How does a flywheel generate electricity at a constant voltage? I believe I am missing something simple here.  My question concerns flywheel energy storage.
Say we have stored some amount of energy in a spinning flywheel.  The flywheel is attached to a generator.  So the flywheel (and therefore the generator) would be spinning rapidly at first, and then gradually slow down as the rotational energy is converted into electrical energy.  
It is my understanding that the induced voltage decreases as the angular velocity of the generator coil decreases.  So how is it that we can get electricity at a constant voltage from this setup?  Am I misunderstanding how the generator works?
Thanks in advance.
 A: The problem with maintaining a constant voltage is not restricted to flywheels, but is important for all kinds of generators. Power plants have to generate a constant voltage independent of the momentary load on the grid, yet this is not how a plain electric generator works - it will spin slower under load, just as your cordless screwdriver does when you use it on dense materials.
What you need is some kind of voltage regulator, just as you need one in your car.

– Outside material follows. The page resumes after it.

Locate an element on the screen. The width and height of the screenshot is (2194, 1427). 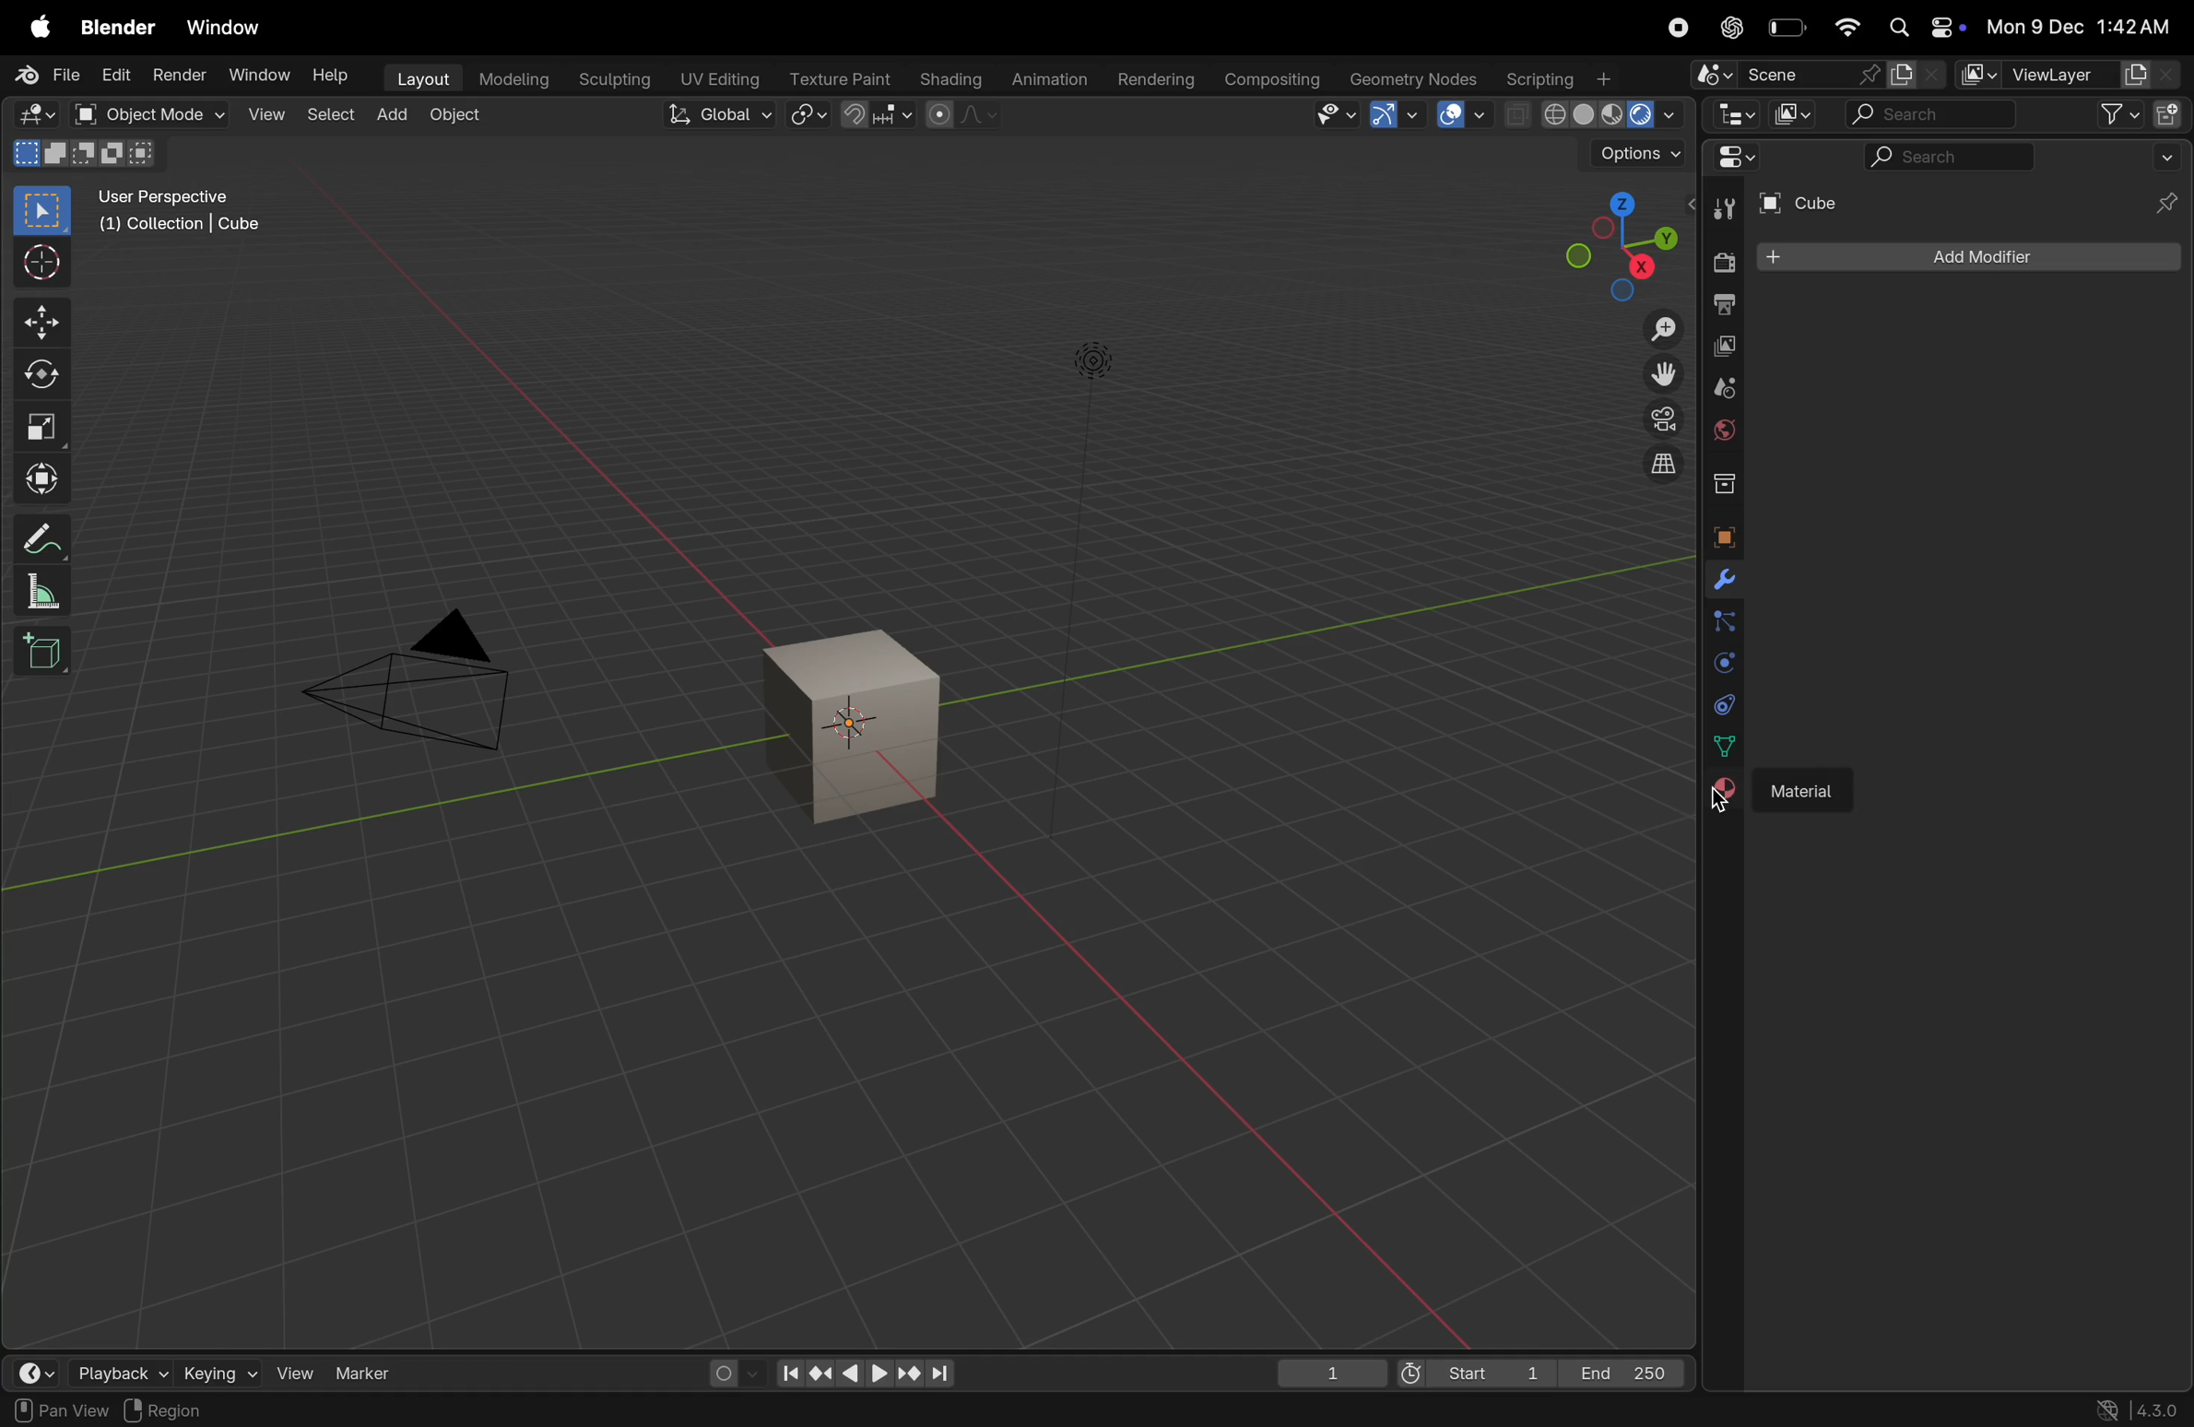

How you would implement one in a flywheel electric energy storage will then be an engineering problem - you'd have to think about how to regulate the angular velocity so that the output voltage suits your needs.
Depending on the type of electrical device you want to power you may not have to pay that much attention to the voltage decline, e.g. those cheapo batteries that no longer power your digital camera will still work perfectly in your TV's remote.
A: Generators often have two sets of windings - one arranged on the stator (fixed) and the other on the rotor (spinning). One is chosen/designed to be the excitor (could be either the rotor or the stator); the excitor is fed a small amount of electrical power to maintain a magnetic field. The other winding generates the output as it moves through the field generated by the excitor (or the excitor's field moves around it). Varying the current in the excitor will vary the strength of its magnetic field and consequently the generated output voltage. So, as the flywheel slows down, the excitor current can be increased as needed to keep the output voltage constant. In this sort of arrangement, an electronic voltage regulator can be used to control the input to the excitor in response to output voltage.